— Start Materials provided —

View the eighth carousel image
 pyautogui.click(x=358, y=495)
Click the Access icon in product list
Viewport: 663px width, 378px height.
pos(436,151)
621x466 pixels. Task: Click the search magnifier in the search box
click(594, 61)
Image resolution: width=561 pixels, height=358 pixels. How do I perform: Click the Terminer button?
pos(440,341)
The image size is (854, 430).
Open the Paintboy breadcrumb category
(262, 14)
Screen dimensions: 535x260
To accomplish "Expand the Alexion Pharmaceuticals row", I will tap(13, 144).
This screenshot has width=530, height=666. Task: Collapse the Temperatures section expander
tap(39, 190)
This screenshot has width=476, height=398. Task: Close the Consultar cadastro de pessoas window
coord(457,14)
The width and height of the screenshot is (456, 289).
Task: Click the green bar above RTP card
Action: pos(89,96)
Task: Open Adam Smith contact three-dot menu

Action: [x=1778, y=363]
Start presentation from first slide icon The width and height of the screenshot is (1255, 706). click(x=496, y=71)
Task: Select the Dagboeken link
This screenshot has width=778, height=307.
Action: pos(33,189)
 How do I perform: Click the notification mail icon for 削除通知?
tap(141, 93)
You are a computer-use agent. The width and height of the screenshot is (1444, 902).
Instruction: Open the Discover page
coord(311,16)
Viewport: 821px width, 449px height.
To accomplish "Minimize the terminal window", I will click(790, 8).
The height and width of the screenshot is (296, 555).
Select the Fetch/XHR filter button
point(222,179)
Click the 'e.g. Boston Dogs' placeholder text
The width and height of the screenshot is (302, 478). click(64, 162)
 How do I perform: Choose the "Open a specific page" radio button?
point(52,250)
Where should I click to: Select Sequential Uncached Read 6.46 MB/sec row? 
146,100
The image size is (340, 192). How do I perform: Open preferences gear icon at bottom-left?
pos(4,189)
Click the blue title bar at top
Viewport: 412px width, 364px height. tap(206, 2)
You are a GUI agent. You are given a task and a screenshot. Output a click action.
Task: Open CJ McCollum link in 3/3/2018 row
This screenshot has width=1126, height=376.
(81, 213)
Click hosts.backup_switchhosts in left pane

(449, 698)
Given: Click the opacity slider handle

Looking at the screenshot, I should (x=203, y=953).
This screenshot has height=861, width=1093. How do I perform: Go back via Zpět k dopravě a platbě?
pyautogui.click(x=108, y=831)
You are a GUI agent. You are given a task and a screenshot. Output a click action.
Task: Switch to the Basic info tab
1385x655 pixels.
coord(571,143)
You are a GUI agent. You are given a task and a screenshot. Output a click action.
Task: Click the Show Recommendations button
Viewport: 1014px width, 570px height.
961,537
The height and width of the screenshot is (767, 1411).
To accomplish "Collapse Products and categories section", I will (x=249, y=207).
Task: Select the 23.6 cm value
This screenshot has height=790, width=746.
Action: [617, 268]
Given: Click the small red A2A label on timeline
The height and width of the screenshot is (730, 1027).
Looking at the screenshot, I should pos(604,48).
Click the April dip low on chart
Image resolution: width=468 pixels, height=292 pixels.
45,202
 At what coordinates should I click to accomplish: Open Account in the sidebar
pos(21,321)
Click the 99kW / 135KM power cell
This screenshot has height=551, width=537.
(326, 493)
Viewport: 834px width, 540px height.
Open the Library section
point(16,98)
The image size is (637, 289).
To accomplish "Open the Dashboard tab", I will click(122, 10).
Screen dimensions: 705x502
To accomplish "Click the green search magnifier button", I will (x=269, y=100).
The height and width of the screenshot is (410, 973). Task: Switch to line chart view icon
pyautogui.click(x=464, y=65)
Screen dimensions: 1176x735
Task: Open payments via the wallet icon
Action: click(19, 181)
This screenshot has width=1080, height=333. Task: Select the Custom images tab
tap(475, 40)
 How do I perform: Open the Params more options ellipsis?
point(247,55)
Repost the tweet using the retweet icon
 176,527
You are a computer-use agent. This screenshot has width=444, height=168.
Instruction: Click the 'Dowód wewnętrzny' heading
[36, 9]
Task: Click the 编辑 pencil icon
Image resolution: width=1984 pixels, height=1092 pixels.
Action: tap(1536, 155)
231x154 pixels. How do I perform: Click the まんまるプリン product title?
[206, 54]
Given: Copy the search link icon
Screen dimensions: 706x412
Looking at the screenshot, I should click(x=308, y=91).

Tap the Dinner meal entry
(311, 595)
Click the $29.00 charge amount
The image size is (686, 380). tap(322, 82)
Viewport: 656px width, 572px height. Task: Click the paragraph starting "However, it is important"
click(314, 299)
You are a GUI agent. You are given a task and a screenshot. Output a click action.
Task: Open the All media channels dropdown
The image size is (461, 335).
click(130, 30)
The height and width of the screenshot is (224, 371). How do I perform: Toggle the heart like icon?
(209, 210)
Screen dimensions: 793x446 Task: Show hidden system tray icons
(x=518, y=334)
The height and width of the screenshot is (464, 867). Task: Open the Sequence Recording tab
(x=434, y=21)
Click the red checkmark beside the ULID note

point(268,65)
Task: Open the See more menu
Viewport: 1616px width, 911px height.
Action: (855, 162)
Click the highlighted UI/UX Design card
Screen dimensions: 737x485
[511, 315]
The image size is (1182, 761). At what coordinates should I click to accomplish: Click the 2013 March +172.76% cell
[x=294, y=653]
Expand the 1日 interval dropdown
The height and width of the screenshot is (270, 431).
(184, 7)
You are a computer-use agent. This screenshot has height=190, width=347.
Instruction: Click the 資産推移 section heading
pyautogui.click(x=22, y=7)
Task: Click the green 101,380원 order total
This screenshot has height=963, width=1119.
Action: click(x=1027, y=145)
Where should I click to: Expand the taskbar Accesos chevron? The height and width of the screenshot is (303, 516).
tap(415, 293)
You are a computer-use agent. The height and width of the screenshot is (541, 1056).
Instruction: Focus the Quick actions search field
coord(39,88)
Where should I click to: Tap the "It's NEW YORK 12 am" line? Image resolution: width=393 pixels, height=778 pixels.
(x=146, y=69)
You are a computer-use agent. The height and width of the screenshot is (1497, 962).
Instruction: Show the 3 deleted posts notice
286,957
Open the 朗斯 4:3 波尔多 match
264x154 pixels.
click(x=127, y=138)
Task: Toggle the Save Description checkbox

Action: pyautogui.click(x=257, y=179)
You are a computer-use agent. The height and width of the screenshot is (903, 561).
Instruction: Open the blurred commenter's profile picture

— End Materials provided —

Brief:
Reproduce all of the rows above word for word.

Solution:
View the eighth carousel image
 pyautogui.click(x=358, y=495)
Click the Access icon in product list
Viewport: 663px width, 378px height.
pos(436,151)
621x466 pixels. Task: Click the search magnifier in the search box
click(594, 61)
Image resolution: width=561 pixels, height=358 pixels. How do I perform: Click the Terminer button?
pos(440,341)
The image size is (854, 430).
Open the Paintboy breadcrumb category
(262, 14)
Screen dimensions: 535x260
To accomplish "Expand the Alexion Pharmaceuticals row", I will tap(13, 144).
This screenshot has width=530, height=666. Task: Collapse the Temperatures section expander
tap(39, 190)
This screenshot has width=476, height=398. Task: Close the Consultar cadastro de pessoas window
coord(457,14)
The width and height of the screenshot is (456, 289).
Task: Click the green bar above RTP card
Action: pos(89,96)
Task: Open Adam Smith contact three-dot menu

Action: [x=1778, y=363]
Start presentation from first slide icon The width and height of the screenshot is (1255, 706). click(x=496, y=71)
Task: Select the Dagboeken link
This screenshot has width=778, height=307.
Action: pos(33,189)
 How do I perform: Click the notification mail icon for 削除通知?
tap(141, 93)
You are a computer-use agent. The width and height of the screenshot is (1444, 902).
Instruction: Open the Discover page
coord(311,16)
Viewport: 821px width, 449px height.
To accomplish "Minimize the terminal window", I will click(790, 8).
The height and width of the screenshot is (296, 555).
Select the Fetch/XHR filter button
point(222,179)
Click the 'e.g. Boston Dogs' placeholder text
The width and height of the screenshot is (302, 478). click(64, 162)
 How do I perform: Choose the "Open a specific page" radio button?
point(52,250)
Where should I click to: Select Sequential Uncached Read 6.46 MB/sec row? 
146,100
The image size is (340, 192). How do I perform: Open preferences gear icon at bottom-left?
pos(4,189)
Click the blue title bar at top
Viewport: 412px width, 364px height. tap(206, 2)
You are a GUI agent. You are given a task and a screenshot. Output a click action.
Task: Open CJ McCollum link in 3/3/2018 row
This screenshot has width=1126, height=376.
(81, 213)
Click hosts.backup_switchhosts in left pane

(449, 698)
Given: Click the opacity slider handle

Looking at the screenshot, I should (x=203, y=953).
This screenshot has height=861, width=1093. How do I perform: Go back via Zpět k dopravě a platbě?
pyautogui.click(x=108, y=831)
You are a GUI agent. You are given a task and a screenshot. Output a click action.
Task: Switch to the Basic info tab
1385x655 pixels.
coord(571,143)
You are a GUI agent. You are given a task and a screenshot. Output a click action.
Task: Click the Show Recommendations button
Viewport: 1014px width, 570px height.
961,537
The height and width of the screenshot is (767, 1411).
To accomplish "Collapse Products and categories section", I will (x=249, y=207).
Task: Select the 23.6 cm value
This screenshot has height=790, width=746.
Action: [617, 268]
Given: Click the small red A2A label on timeline
The height and width of the screenshot is (730, 1027).
Looking at the screenshot, I should pos(604,48).
Click the April dip low on chart
Image resolution: width=468 pixels, height=292 pixels.
45,202
 At what coordinates should I click to accomplish: Open Account in the sidebar
pos(21,321)
Click the 99kW / 135KM power cell
This screenshot has height=551, width=537.
(326, 493)
Viewport: 834px width, 540px height.
Open the Library section
point(16,98)
The image size is (637, 289).
To accomplish "Open the Dashboard tab", I will click(122, 10).
Screen dimensions: 705x502
To accomplish "Click the green search magnifier button", I will (x=269, y=100).
The height and width of the screenshot is (410, 973). Task: Switch to line chart view icon
pyautogui.click(x=464, y=65)
Screen dimensions: 1176x735
Task: Open payments via the wallet icon
Action: click(19, 181)
This screenshot has width=1080, height=333. Task: Select the Custom images tab
tap(475, 40)
 How do I perform: Open the Params more options ellipsis?
point(247,55)
Repost the tweet using the retweet icon
 176,527
You are a computer-use agent. This screenshot has width=444, height=168.
Instruction: Click the 'Dowód wewnętrzny' heading
[36, 9]
Task: Click the 编辑 pencil icon
Image resolution: width=1984 pixels, height=1092 pixels.
Action: tap(1536, 155)
231x154 pixels. How do I perform: Click the まんまるプリン product title?
[206, 54]
Given: Copy the search link icon
Screen dimensions: 706x412
Looking at the screenshot, I should click(x=308, y=91).

Tap the Dinner meal entry
(311, 595)
Click the $29.00 charge amount
The image size is (686, 380). tap(322, 82)
Viewport: 656px width, 572px height. Task: Click the paragraph starting "However, it is important"
click(314, 299)
You are a GUI agent. You are given a task and a screenshot. Output a click action.
Task: Open the All media channels dropdown
The image size is (461, 335).
click(130, 30)
The height and width of the screenshot is (224, 371). How do I perform: Toggle the heart like icon?
(209, 210)
Screen dimensions: 793x446 Task: Show hidden system tray icons
(x=518, y=334)
The height and width of the screenshot is (464, 867). Task: Open the Sequence Recording tab
(x=434, y=21)
Click the red checkmark beside the ULID note

point(268,65)
Task: Open the See more menu
Viewport: 1616px width, 911px height.
Action: (855, 162)
Click the highlighted UI/UX Design card
Screen dimensions: 737x485
[511, 315]
The image size is (1182, 761). At what coordinates should I click to accomplish: Click the 2013 March +172.76% cell
[x=294, y=653]
Expand the 1日 interval dropdown
The height and width of the screenshot is (270, 431).
(184, 7)
You are a computer-use agent. This screenshot has height=190, width=347.
Instruction: Click the 資産推移 section heading
pyautogui.click(x=22, y=7)
Task: Click the green 101,380원 order total
This screenshot has height=963, width=1119.
Action: click(x=1027, y=145)
Where should I click to: Expand the taskbar Accesos chevron? The height and width of the screenshot is (303, 516).
tap(415, 293)
You are a computer-use agent. The height and width of the screenshot is (541, 1056).
Instruction: Focus the Quick actions search field
coord(39,88)
Where should I click to: Tap the "It's NEW YORK 12 am" line? Image resolution: width=393 pixels, height=778 pixels.
(x=146, y=69)
You are a computer-use agent. The height and width of the screenshot is (1497, 962).
Instruction: Show the 3 deleted posts notice
286,957
Open the 朗斯 4:3 波尔多 match
264x154 pixels.
click(x=127, y=138)
Task: Toggle the Save Description checkbox

Action: pyautogui.click(x=257, y=179)
You are a computer-use agent. The height and width of the screenshot is (903, 561).
Instruction: Open the blurred commenter's profile picture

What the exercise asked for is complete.